Goodbye to Gandhi? Travels in the New India

Swiss anthropologist, journalist and writer Bernard Imhasly's book 'Goodbye to Gandhi? launched [dated December 2007]

Pro Helvetia - Swiss Arts Council and Penguin Books India will jointly launch 'Goodbye to Gandhi? Travels in the New India' by Bernard Imhasly on Friday 14 December 2007 at the India International Centre. Madhu Trehan, journalist and Urvashi Butalia, publisher Zubaan Books will discuss the book with the author.

About the author:
Bernard Imhasly, a linguist and anthropologist by profession, has been the South Asia correspondent for European newspapers since 1990, notably the Neue Zuercher Zeitung.
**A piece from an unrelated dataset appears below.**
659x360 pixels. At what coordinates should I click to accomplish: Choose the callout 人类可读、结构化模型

In 1972–73 he undertook anthropological fieldwork in Bangladesh, which resulted in a book, The Process of Modernisation in Bangladesh, co-authored with H.P. Müller and H. Grombach. He was subsequently appointed as lecturer in linguistics at Zurich University. In 1978, he joined the Swiss Foreign Service, with postings in London, Geneva, Berne and Delhi. Deciding to stay on in India, he then took up the assignment as a foreign correspondent.

About the book:
Bernard Imhasly, anthropologist, journalist and writer, journeys from Imphal to Cyberabad and Bangalore, and from Champaran to Porbandar, looking at a new India keeping Gandhi’s ideas and values in mind. He finds a society where Gandhi is alive but his virulence is missing, a polity which worships him but easily forgets his guiding principles, and a morality which thrives on oppression rather than on the search for truth, a principle Gandhi held paramount. While many of his interlocutors decry Gandhi, there are a surprising number of people for whom he remains a yardstick of their life and work. Goodbye to Gandhi?: Travels in the New India examines how the choices that India made as an independent nation have shaped the country’s politics, its culture and its people. While India acquires a new-found confidence and optimism in its economic future, Bernard Imhasly, in his engaging travels through current-day India, listening for echoes of Gandhi’s voice, finds a cacophony of voices—alluring, exciting and sometimes exasperating.